Most of these effects can already be calculated using other methods. In BioVal, elements of existing methods are used and incorporated into the existing calculation model.

Aquatic biodiversity impact assessment method

The current method for calculating biodiversity impacts can so far only be applied to production processes that take place on a land surface. However, many production processes, such as the production of fish from aquacultures, take place in aquatic ecosystems. The limitation of the methodology is related to the lack of a definition of suitable land use classes (e.g. aquaculture, shipping) and associated management parameters, as well as to the calculation structure, which has not yet been adapted for these purposes.

In order to extend the current method for calculating the biodiversity impact to aquatic biodiversity (marine and limnic), a suitable basic structure is being created in BioVal.
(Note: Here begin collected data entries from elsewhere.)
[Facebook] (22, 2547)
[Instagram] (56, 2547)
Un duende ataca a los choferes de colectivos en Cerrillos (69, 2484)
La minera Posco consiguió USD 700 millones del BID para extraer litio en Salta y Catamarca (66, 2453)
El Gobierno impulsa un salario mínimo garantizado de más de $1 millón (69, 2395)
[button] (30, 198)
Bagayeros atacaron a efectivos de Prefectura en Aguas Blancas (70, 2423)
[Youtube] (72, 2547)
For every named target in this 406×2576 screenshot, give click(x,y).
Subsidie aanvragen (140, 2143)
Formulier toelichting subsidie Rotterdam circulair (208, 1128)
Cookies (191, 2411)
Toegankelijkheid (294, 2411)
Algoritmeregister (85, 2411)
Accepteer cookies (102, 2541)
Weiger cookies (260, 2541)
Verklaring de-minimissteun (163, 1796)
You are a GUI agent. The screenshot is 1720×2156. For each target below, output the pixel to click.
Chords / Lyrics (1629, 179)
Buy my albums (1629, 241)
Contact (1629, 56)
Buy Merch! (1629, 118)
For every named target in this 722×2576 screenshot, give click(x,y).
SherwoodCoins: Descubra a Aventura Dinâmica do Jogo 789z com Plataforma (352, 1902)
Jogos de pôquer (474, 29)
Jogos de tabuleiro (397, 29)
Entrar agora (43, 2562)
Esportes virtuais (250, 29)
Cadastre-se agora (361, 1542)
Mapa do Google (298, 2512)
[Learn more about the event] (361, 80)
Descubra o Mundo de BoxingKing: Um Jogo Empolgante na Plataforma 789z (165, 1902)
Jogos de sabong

In analogy to land use classes, delimitable water use classes are defined (e.g. fishery, aquaculture, tourism) and a list of relevant parameters is developed for each class (e.g. mesh size of nets, antibiotics in aquaculture).

In this way, the assessment of the biodiversity impact can also be carried out on water bodies.
Two workshops with external experts will be held as part of the method development. In addition, input from the living labs and the biodiversity working group will be taken up. The EU Joint Research Center and the UN Life Cycle Initiative will also be involved in method development.

Social values

The aim of this research module is to collect social values on biodiversity and food production and the awareness of the connection between food production and biodiversity in Germany.

Impact assessment of biodiversity

The aim is to optimise the impact assessment of biodiversity in LCA in a practical way and to add diffuse effects and aquatic biodiversity.

Biodiversity in companies

Together with the companies FRoSTA AG, Alfred Ritter GmbH & Co. KG and Seeberger GmbH, living labs are being used to work out how the effects of corporate and production processes on biodiversity along the food value chain can be better recorded and taken into account in decisions.

Transdisciplinary integration

The goal of transdisciplinary integration is to bring together the knowledge from the three research modules and to develop it further together with the living lab companies and other companies, for example in the biodiversity working group.